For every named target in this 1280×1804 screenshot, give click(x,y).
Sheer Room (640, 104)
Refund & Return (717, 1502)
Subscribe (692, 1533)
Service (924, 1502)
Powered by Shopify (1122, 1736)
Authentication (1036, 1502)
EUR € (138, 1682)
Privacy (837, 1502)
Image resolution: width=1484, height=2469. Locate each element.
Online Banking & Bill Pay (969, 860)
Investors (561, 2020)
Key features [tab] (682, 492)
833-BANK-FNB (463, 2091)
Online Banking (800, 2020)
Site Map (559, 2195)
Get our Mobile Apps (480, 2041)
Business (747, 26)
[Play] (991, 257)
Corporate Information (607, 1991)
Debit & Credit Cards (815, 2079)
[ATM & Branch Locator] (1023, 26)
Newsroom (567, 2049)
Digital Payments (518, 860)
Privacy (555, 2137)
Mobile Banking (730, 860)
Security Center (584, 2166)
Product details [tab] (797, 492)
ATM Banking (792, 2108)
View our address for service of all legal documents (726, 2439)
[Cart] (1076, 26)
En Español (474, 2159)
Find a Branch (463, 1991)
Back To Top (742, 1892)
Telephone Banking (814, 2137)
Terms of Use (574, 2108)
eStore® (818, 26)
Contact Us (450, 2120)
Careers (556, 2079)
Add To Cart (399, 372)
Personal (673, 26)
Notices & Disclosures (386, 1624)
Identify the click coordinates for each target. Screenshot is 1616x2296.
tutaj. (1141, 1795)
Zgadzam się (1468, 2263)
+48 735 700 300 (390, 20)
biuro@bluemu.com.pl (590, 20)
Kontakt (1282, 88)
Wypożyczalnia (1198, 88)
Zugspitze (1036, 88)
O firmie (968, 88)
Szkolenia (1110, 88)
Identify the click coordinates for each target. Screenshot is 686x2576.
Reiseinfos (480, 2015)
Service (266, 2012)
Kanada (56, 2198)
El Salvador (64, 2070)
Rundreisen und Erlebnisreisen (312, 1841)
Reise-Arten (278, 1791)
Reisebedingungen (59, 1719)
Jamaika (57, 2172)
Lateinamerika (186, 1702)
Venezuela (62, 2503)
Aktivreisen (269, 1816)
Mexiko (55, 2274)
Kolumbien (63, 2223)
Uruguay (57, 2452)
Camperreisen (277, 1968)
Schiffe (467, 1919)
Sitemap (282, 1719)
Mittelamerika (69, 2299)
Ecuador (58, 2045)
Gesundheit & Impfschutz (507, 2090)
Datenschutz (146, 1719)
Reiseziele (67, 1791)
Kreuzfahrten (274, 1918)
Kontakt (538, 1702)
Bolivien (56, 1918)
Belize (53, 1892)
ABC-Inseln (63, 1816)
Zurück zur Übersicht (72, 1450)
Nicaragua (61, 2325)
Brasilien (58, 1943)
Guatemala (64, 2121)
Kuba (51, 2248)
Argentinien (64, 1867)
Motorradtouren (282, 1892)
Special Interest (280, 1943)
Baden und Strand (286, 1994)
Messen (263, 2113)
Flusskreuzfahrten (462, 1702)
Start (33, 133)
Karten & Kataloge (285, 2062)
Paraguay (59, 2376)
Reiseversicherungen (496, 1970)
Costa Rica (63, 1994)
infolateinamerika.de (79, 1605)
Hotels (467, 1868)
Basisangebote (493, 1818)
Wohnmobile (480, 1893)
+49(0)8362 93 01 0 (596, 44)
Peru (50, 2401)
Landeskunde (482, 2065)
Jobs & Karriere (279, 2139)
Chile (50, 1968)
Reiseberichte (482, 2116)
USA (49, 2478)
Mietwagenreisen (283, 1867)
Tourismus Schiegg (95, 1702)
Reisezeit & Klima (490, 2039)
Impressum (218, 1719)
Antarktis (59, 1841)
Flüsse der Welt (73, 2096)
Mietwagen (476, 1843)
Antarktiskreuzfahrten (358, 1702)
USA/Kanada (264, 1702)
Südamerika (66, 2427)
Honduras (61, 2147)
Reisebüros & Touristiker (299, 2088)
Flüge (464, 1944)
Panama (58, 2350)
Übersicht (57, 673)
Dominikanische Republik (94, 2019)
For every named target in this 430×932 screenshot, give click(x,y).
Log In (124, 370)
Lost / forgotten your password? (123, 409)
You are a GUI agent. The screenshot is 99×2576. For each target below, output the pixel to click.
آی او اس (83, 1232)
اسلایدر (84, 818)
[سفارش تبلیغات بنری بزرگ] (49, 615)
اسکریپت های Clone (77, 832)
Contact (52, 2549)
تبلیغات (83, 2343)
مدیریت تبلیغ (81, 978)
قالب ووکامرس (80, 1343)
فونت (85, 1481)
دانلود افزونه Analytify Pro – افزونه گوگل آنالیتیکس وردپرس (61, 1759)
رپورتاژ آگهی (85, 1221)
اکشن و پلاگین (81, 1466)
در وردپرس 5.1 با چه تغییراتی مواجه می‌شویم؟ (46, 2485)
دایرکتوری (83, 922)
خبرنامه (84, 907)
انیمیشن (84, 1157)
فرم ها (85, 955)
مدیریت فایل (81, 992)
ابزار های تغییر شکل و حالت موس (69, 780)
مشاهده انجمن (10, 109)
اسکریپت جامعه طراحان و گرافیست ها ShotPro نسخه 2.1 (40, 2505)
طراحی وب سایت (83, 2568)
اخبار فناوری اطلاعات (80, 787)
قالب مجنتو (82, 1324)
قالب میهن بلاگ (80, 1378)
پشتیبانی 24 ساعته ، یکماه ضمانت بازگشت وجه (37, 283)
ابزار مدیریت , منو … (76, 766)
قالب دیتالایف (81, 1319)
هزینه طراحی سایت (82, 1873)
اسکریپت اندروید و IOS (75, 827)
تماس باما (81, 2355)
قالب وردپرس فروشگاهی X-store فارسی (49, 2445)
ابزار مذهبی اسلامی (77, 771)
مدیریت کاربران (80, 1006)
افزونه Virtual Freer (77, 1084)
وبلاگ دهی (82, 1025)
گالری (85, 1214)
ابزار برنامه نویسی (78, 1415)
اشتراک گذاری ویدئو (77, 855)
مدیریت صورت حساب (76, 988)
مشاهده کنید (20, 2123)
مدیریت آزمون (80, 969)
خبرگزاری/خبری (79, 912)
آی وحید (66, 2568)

ACTIVITY: Copy out the lines above exactly, beginning at the one that contains "Jamaika (57, 2172)" and ending at the one that contains "Ecuador (58, 2045)".

ANSWER SPACE:
Jamaika (57, 2172)
Lateinamerika (186, 1702)
Venezuela (62, 2503)
Aktivreisen (269, 1816)
Mexiko (55, 2274)
Kolumbien (63, 2223)
Uruguay (57, 2452)
Camperreisen (277, 1968)
Schiffe (467, 1919)
Sitemap (282, 1719)
Mittelamerika (69, 2299)
Ecuador (58, 2045)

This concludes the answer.